Re: Python + nconvert

Posted: Sat Apr 11, 2009 9:42 am
by alexb
Another night has gone, I took a look to PIL (Python Imaging Library) which was deeply sleeping into my pc, and I see great perspectives merging PIL routines and Nconvert for mass pdf->images conversion. "Intelligent" cropping can be archived, probably, with PIL routines too. I presume, my previous script is to be reviewed VERY deeply :wink: . Nevertheless, I'll save for sure the idea to use Python to build a .bat file as its output. It's comfortable, and it's safer.

Re: Python + nconvert

Posted: Sun Apr 12, 2009 10:10 pm
by helmut
Thank you, Alex, for sharing your experiene and Python/nconvert/PIL pioneer work! :-)

Re: Python + nconvert

Posted: Mon Apr 13, 2009 6:10 am
by alexb
Here my present version of python-nconvert routines:

Code: Select all

import os
import Image

def opal(filepdf="test.pdf", pagine=10):
    
    # a bat file for nconvert batch commands is opened
    f=open("pyscript.bat","w")

    # name of pdf is extracted 
    nome=filepdf.replace(".pdf","")
    
    # a folder for images is created 
    os.system("md "+nome)
    
    # main loop to write batch nconvert scipts  into pyscript.bat
    for i in range(0,pagine):
        ns=f0(i)
        script="nconvert -out jpeg -o "+nome+"/"+nome+"-"+ns+".jpg -page # -q 80 -dpi 200 -autocrop 20 255 255 255 "+filepdf #
        scriptcor=script.replace("#",str(i))
        f.write(scriptcor+"\n")
    f.close()
    return


def tagliajpg(folder="Gl'ingannati",n=83):
    os.system("md "+folder+"_2")
    # a list of files into a folder of images is created
    lista=os.listdir(folder)

    # loop into the list of files
    for i in range(len(lista)):
        # an image s read
        jpg0=Image.open(folder+"/"+lista[i])
        
        # Image's width and eight is loaded
        xy0=jpg0.size[0]
        xy1=jpg0.size[1]

        # left part of image is cropped and saved (a little more than an half)
        jpg1=jpg0.copy()
        jpg1=jpg1.crop((0,0,xy0*0.6,xy1))
        jpg1.save(folder+"_2/"+folder+"-"+f0(i*2)+".jpg")
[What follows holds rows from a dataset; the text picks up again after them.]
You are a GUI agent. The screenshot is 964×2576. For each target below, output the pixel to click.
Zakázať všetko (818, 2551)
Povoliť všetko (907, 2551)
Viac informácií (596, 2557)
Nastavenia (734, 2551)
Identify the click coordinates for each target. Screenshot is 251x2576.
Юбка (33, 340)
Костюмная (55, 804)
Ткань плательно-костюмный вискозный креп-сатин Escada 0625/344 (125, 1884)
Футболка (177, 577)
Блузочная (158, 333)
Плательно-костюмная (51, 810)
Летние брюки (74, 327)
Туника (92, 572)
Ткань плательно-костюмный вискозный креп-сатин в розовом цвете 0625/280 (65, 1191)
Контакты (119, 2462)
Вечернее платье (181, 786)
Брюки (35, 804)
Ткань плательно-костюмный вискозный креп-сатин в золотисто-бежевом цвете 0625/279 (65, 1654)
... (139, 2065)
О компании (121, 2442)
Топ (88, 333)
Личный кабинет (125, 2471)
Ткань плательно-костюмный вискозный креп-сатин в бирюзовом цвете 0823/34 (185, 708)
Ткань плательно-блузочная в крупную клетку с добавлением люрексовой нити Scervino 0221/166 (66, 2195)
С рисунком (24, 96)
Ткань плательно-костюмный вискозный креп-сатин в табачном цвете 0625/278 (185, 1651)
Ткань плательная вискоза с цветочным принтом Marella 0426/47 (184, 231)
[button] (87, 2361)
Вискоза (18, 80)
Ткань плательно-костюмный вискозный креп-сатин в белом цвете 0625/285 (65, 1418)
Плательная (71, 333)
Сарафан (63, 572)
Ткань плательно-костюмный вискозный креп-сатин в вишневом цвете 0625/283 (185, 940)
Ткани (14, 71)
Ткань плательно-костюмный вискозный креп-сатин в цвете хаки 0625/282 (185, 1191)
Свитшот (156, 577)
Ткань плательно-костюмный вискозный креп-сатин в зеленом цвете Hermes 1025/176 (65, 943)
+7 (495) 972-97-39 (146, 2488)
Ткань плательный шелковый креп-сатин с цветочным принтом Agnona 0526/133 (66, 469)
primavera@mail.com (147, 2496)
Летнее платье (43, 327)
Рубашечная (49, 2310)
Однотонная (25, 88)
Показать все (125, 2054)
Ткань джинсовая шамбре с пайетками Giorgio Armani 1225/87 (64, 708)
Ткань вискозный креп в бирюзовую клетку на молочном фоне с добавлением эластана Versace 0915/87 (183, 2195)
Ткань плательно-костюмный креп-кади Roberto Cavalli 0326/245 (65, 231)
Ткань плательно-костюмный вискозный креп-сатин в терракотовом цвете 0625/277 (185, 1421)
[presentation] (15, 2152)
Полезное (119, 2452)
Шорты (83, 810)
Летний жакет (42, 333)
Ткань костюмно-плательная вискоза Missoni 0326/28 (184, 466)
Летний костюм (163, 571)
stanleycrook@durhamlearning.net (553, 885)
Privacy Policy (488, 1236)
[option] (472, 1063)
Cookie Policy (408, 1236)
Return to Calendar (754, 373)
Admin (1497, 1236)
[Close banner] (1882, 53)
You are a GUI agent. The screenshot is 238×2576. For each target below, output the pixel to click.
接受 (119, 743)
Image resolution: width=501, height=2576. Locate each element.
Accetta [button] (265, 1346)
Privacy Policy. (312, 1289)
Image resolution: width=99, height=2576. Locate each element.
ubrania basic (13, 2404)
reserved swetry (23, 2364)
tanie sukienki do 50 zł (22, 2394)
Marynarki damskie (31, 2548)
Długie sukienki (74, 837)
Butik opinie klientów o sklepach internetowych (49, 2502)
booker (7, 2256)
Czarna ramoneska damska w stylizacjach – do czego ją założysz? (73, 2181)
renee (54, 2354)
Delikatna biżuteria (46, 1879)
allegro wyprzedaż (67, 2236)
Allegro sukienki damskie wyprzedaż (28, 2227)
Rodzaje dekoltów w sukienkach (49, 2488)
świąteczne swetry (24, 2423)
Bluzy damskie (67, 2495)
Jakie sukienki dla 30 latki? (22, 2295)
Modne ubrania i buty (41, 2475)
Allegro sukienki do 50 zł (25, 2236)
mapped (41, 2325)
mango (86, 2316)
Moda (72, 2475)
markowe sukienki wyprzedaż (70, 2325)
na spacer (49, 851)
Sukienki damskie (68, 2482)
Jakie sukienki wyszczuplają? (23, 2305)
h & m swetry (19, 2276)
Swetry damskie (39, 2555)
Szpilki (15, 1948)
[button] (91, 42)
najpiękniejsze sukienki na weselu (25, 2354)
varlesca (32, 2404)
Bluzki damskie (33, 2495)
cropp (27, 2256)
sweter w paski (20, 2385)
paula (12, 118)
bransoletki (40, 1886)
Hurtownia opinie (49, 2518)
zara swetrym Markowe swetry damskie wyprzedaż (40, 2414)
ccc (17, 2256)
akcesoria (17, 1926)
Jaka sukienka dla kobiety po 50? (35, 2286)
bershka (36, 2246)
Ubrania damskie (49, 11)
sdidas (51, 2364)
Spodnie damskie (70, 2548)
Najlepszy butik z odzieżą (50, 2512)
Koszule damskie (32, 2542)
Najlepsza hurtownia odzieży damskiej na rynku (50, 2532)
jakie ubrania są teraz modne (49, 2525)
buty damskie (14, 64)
        # right part of image is cropped and saved (a little more than an half)
        jpg2=jpg0.copy()
        jpg2=jpg2.crop((xy0*0.4,0,xy0,xy1))
        jpg2.save(folder+"_2/"+folder+"-"+f0(i*2+1)+".jpg")
     
    return 

def f0(n,w=3):    # converts an integer n into a w long string left filled with zeros
    n="0000000"+str(n)
    n=n[-w:]
    return n

Re: Python + nconvert

Posted: Tue Apr 14, 2009 8:29 am
by alexb
In Italy we say "Ogni scarafone รจ bello a mamma sua", thet means "Any beatle is beautiful in the opinion of his mother" :wink: .

Please consider this when reading my scripts... catch the rough idea only, please don't consider them anything more!